Professor University of Medicine and Pharmacy Iuliu Hatieganu, Romania
Title: HIV infection, epidemiology, monitoring, diagnosis, therapy and prophylaxis aspects
Biography:
Background: HIV infection is considered to be an international health problem. In the last five years, WHO and ECDC described in HIV/AIDS surveillance reports the pandemic evolution of the infection, with the increasing number of infected persons and the relative stable number of death in spite of the new antiretroviral therapy and new adherence protocols.
Material and method: We made a review of the reported data concerning the HIV infection in Romania, presenting the specific aspects in Cluj-Napoca Regional Centre, which is the surveillance unit for the North-Western part of Romania
The presented data were collected between 1997 and 2017, including diagnosis, treatment, opportunistic infection, immunological evaluation, stadialization and outcome.

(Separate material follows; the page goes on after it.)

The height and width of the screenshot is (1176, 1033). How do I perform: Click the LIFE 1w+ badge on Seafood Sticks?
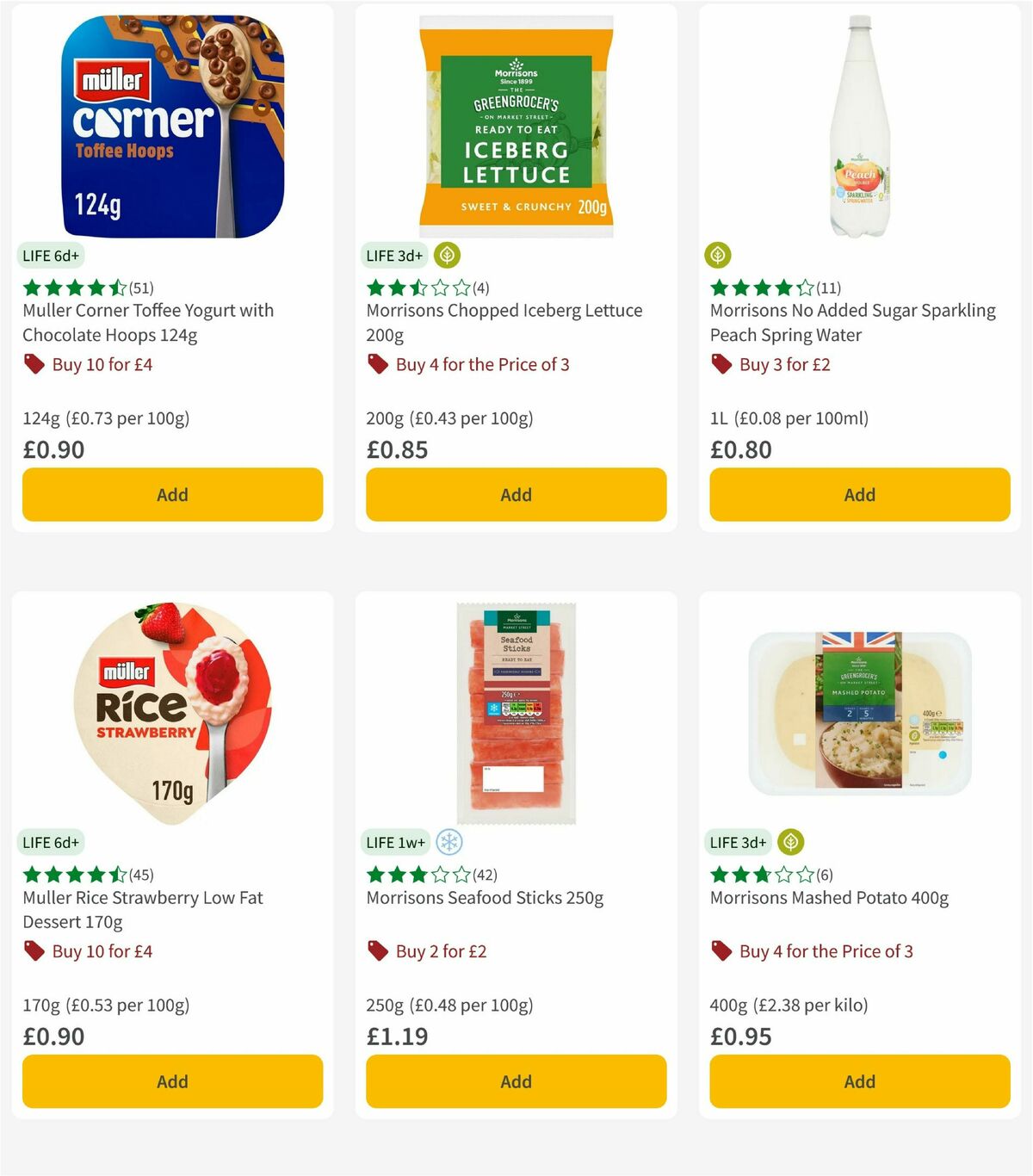(395, 842)
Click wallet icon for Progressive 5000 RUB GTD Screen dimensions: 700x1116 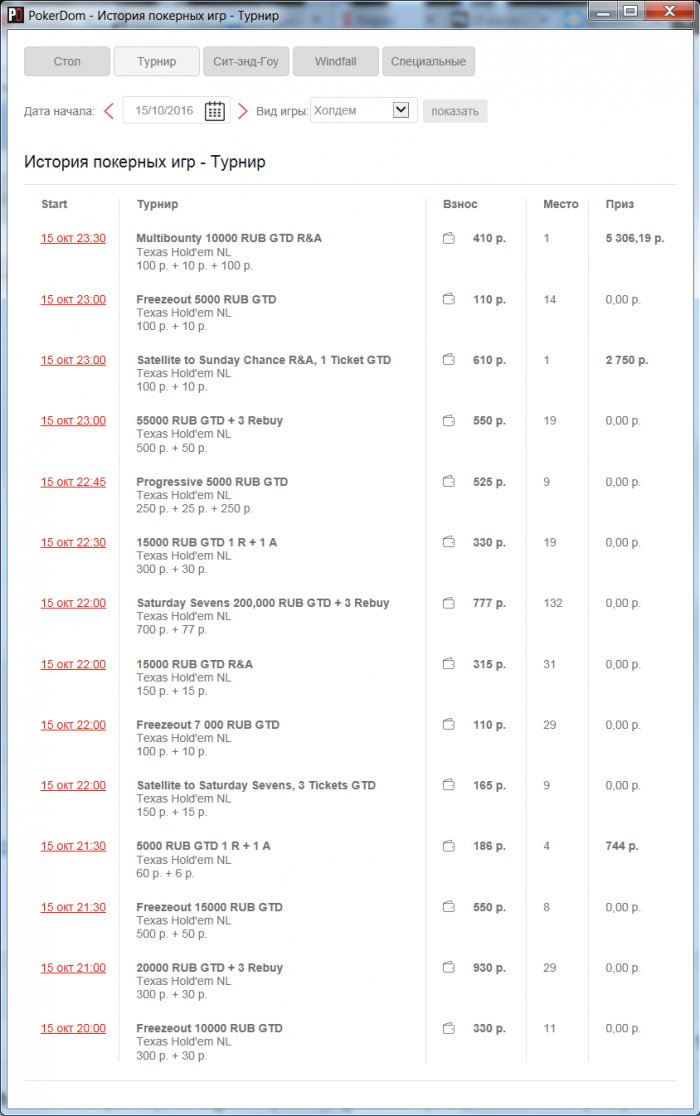pos(449,482)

Results: In Romania, the first cases of AIDS in adults were diagnosed in 1985 and in children in 1989. At the end of 2001, WHO and UNAIDS reported 6,500 cases of HIV/AIDS infection, of which 4,000 (61.5%) in children and 2,500 (38.5%) in adults. The route of transmission was nosocomial in 50.5% of cases (in most of the babies born in 1987-1990), transfusions (22.6%), unknown (15.1%), sexual (8.2%) and perinatal (3.7%). Among the transmitting ways of HIV, in 2016 & 2017, in children predominated the nosocomial, followed by maternal-fetal and blood infections, and in adults, the heterosexual transmission predominated, followed by the drug users, and by the blood and derivatives transmission.
Conclusions: The fact that HIV is predominantly sexually transmitted and disproportionately affects populations that are already socially or economically marginalized or both have many ethical, social, economic and political challenges.